Prove the loglikelihood is strictly concave for ABO allele frequency blood type data I am working through the problems in Kenn Lange's book Numerical Analysis for Statisticians. I am going to try and do all of the problems in the book, though none of them are specifically assigned for homework. I could not figure out how to solve this problem and was hoping someone could help. It does not seem particularly hard, but I was not sure how to do it correctly. The problem is #7 in chapter 13 on the EM algorithm.

Suppose the phenotypic counts in the ABO allele frequency estimation example satisfy $n_A + n_{AB} > 0, n_B + n_{AB} > 0, \text{and } n_O > 0$. Show that the loglikelihood is strictly concave and possesses a single global
  maximum on the interior of the feasible region.

The question here deals with blood types. So there are 4 blood phenotypes: A, B, AB, and O, as everyone knows. Then there are 6 different genotypes--set of 2 alleles--to produce these phenotypes: A/A, A/O produce A blood type, B/B, B/O produce B blood type, A/B produces the AB blood type, and O/O produces the O blood type. 
I was not sure how to prove the concavity of the likelihood and incorporate the constraints on the numbers of individuals with A, AB, B, and O blood. The inequality constraints don't seem particularly useful, since they just force the counts to be positive, which is we would expect the data to demonstrate anyway.
I imagine I would use the Lagrange multiplier method with inequality constraints to incorporate the data. But I was not sure how to provide the concavity of the solution.
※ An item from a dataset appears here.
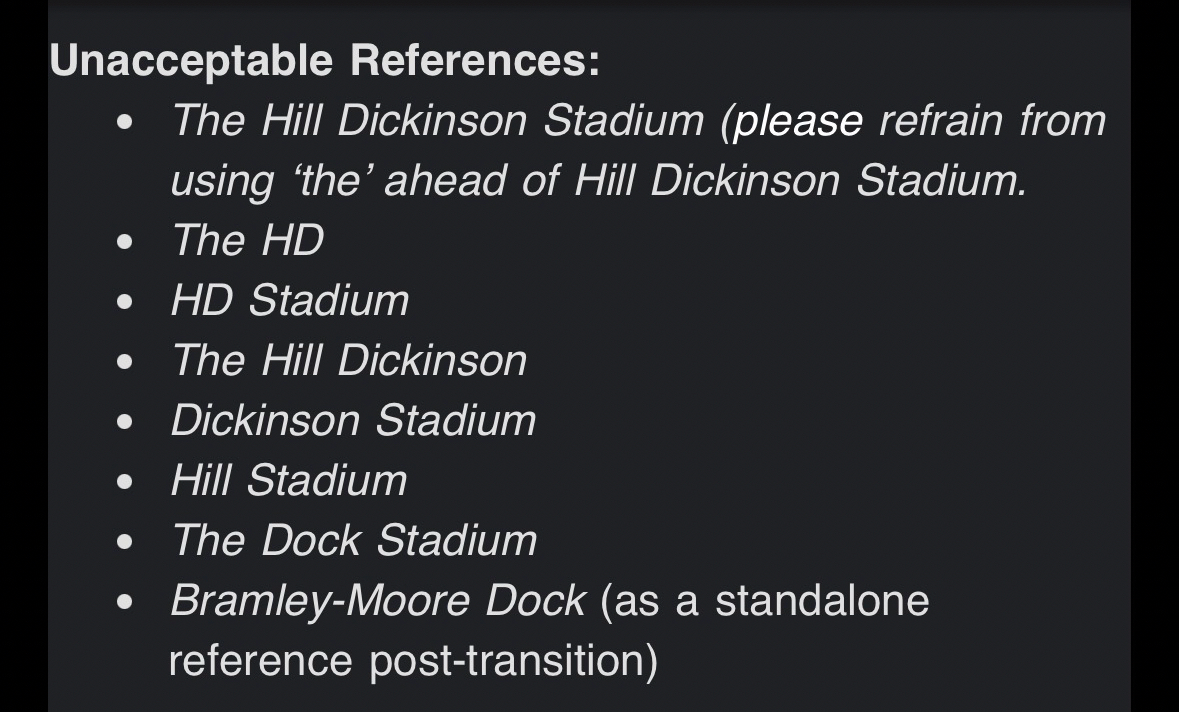Click "The Dock Stadium" list entry
The image size is (1179, 712).
click(x=353, y=541)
Any help is appreciated.
 A: Okay, here is the answer I came up with, but I was hoping someone could check to make sure it is correct. 
So the approach laid out above was essentially correct. To prove concavity I just needed to prove that the second derivative of the Lagrangian is less than zero. That establishes concavity. The existence of a unique global maximum, that just seems to result from the fact that the second derivative is always less than zero over the domain, and thus there are no other critical points possible. 
Recall that we are working with the Hardy-Weinberg law of population genetics. So this essentially sets the frequency for each allele type. So for each genotype: 
AA: $p_A^2$, 
AO: $2p_Ap_O$,  
AB: $2p_Ap_B$,
BB: $p_B^2$,
BO: $2p_Bp_O$,
OO: $p_O^2$,
So here is the basic layout of the math. First, I need to layout the log likelihood of the distribution of alleles.
$$
ln f(X|p) = n_{AA}ln(p_A^2) + n_{AO}ln(2p_Ap_O) + n_{BB}ln(p^2_B) + n_{BO}ln(2p_Bp_O) + n_{AB}ln(2p_Ap_B) + n_Oln(p^2_O)
$$
Now to maximize the the likelihood subject to the constraint that $\sum{p_i} = 1$, we use the lagrange multiplier method. So we write the Lagrangian as:
$$
L(p_i, \lambda) = n_{AA}ln(p_A^2) + n_{AO}ln(2p_Ap_O) + n_{BB}ln(p^2_B) + n_{BO}ln(2p_Bp_O) + n_{AB}ln(2p_Ap_B) + n_Oln(p^2_O) - \lambda(p_A + p_B + p_O - 1)
$$
Now we can look at the derivatives of the Lagrangian. I make the argument with respect to $p_A$, but the same results follow for $p_B, p_O$ by symmetry. The first derivative of the Lagrangian with respect to $p_A$ is:
$$
\frac{\partial L}{\partial p_A} = \frac{2n_{AA} + n_{AO} + n_{AB}}{p_A}
$$
The second derivative of the Lagrangian with respect to $p_A$:
$$
\frac{\partial^2 L}{\partial p_A \partial p_A} = -\frac{2n_{AA} + n_{AO} + n_{AB}}{p_A^2} < 0
$$
Note if we take the second derivative of the Lagrangian where $p_i \neq p_j$ then the result is zero.
Since the second derivative is negative over the entire domain of $p_i \in (0,1])$, there has to be a unique maximal point. 
Please let me know if I need to fix anything?